The financials showed strength, with sales reaching €248.6 million, marking a 13% increase compared to the same period last year. Gross profit stood at 46.1% of sales, and net earnings per share increased by 16% year-over-year. With an expectation to end the year with a 15% increase in sales and maintain margins above 45% for gross profit and 27% for operating profit, prospects look favorable.
A challenging balance between supply and demand persists, as certain products remain under allocation and stress. This is compounded by a lag effect due to long lead times from wafer order to delivery. Nonetheless, the company is shielded from some volatility through long-term agreements.
The company expressed a bullish stance on Tire Pressure Monitoring System (TPMS), citing product ramp-ups at various customers, despite a temporary growth plateau in Q3 attributed to supply constraints.
Even though electric vehicle (EV) growth is experiencing a slowdown from initial projections, companies like Tesla aim to sustain demand through price reductions. These factors, along with geopolitical tensions, present headwinds, but the company's growth trajectory remains intact.
Competition, particularly from China, is intensifying; however, the company stays ahead by innovating and avoiding price wars. By releasing 15 to 20 new products annually, it continues to bring value to the market and differentiate its offerings from basic commodity products.
Although current gross margin levels are strong due to inventory effects, there is an expectation that this will normalize to lower levels as the influence of inventory valuation fades.
Hello, and welcome to the Melexis Q3 2023 Results Call. My name is Natalie, and I'll be your coordinator for today's event.
Please note that this call is being recorded. [Operator Instructions]
I will now hand you over to your host, Marc Biron to begin today's conference.
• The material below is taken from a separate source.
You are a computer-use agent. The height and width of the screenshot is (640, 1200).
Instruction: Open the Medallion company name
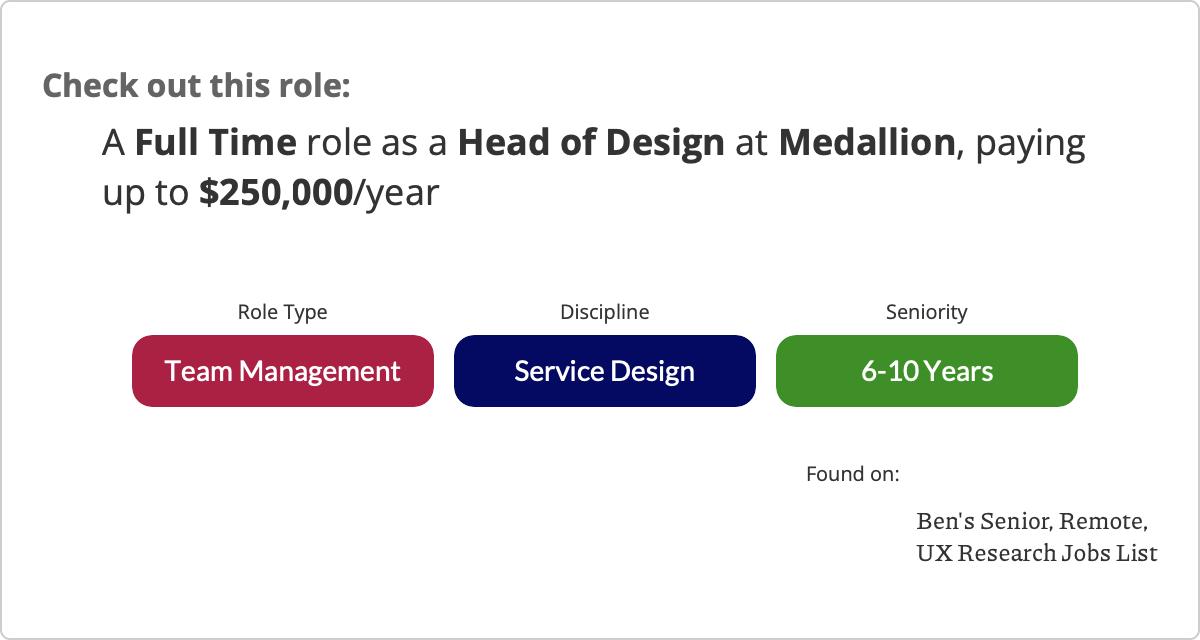coord(867,143)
Thank you.
Thank you. Dear audience, thank you for joining the Melexis Earnings Call regarding the third quarter of 2023.
As always, I will start with the business update, after which, our CFO, Karen Van Griensven, will comment on the financials. We will answer your questions afterwards.
Sales in the third quarter of '23 came out with an increase of 5% compared to the previous quarter. During the third quarter, we observed that the order behavior of customers is coming back to a more historical pattern, converging into a normalized order book.
For the last quarter of the year, we expect limited growth because of the usual end of year inventory adjustments.
The best-performing product during Q3 were our motor drivers, our magnetic sensor and our pressure sensor product, a trend clearly driven by electrification and the need for more comfort and more safety.
The embedded motor drivers benefit from the gradual decarbonization of the car because they contribute to extend the range of the car. They are extensively used in thermal management application in cabin and also in the powertrain.
The other outperforming products are used in application increasing the comfort and the safety level of the car. Our magnetic sensor can be found in e-steering and e-braking application, while the pressure sensor growth is driven by the tire pressure monitoring system, TPMS, and this TPMS is ramping up at different OEMs.
The size of the product, as well as its very low power consumption, are unique feature that explain the success of the TPMS.
The high safety level and the unique magnetic operation of the magnetic sensor are the main reason for the high demand of this magnetic sensor, especially in the e-braking system.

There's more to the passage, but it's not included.